From the WST perspective a more interesting counterfactual is "What If WWI, the Great Depression and WWII had never happened". What would the history of Long Twentieth Century have been?
If we have systems models of the major countries in both the 19th and 20th Centuries, we can forecast the 19th Century models into the 20th Century to create an alternative history where WWI, the Great Depression and WWII never happened. When then compare the actual paths of the comparable 20th Century models to see what was actually different.
One possible problem is that the data for the 19th Century, the War and Inter-War Periods are not great for most countries in the World-System. However, what we can do is focus on the estimated Systems Models which do show variability across the major countries over the time period (0-2000+, see examples here).
In future posts, I will start with the World System (WL19 and WE20) and then go on to the other major countries in the Long Nineteenth and Twentieth Centuries (Germany, the UK, France, the US, Italy, Japan, Russia, etc.).

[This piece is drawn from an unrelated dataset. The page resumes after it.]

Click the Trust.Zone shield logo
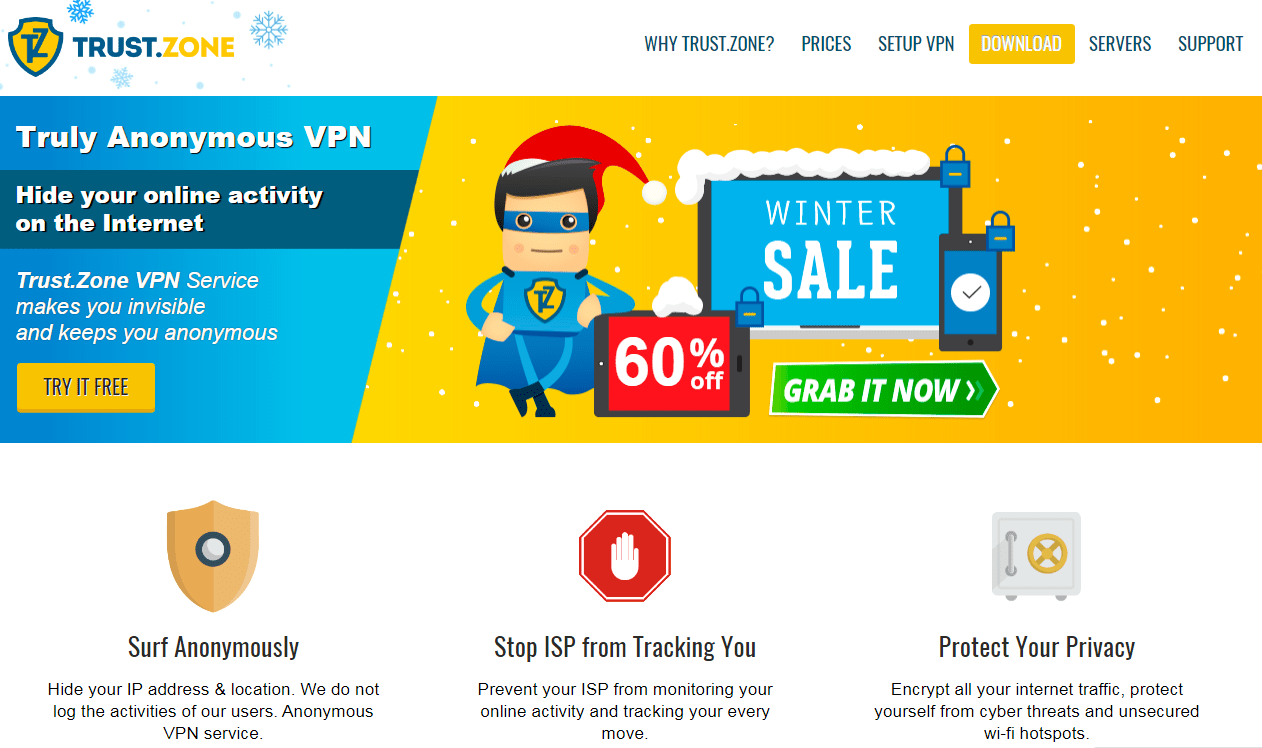The height and width of the screenshot is (748, 1262). [36, 46]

I have already started with some countries, for example France as an example (here). From the FRL19 model, it turns out that the Great Depression and possibly the collapse during WWI can be predicted in France from 19th Century data. The same is not the case for the DEL19D Model (Pasdirtz, 1981).
Notes
- The Long Nineteenth Century a term for the 125-year period beginning with the onset of the French Revolution in 1789, and ending with the outbreak of World War I in 1914. It was coined by the Soviet writer Ilya Ehrenburg, and later popularized by the British historian Eric Hobsbawm.
- The Man in the High Castle is an alternative history novel by Philip K. Dick, first published in 1962, which imagines a world in which the Axis powers won World War II.
- Hypothetical Victory of the Axis powers over the Allies of the Second World War (1939–1945) a popular topic in the alternate history sub-genre of speculative fiction and in scholarly works that discuss the possible alternative path of history.
- Pasdirtz, G. W. (1981) Instability and Late Nineteenth Century German Development UW-Madison Thesis.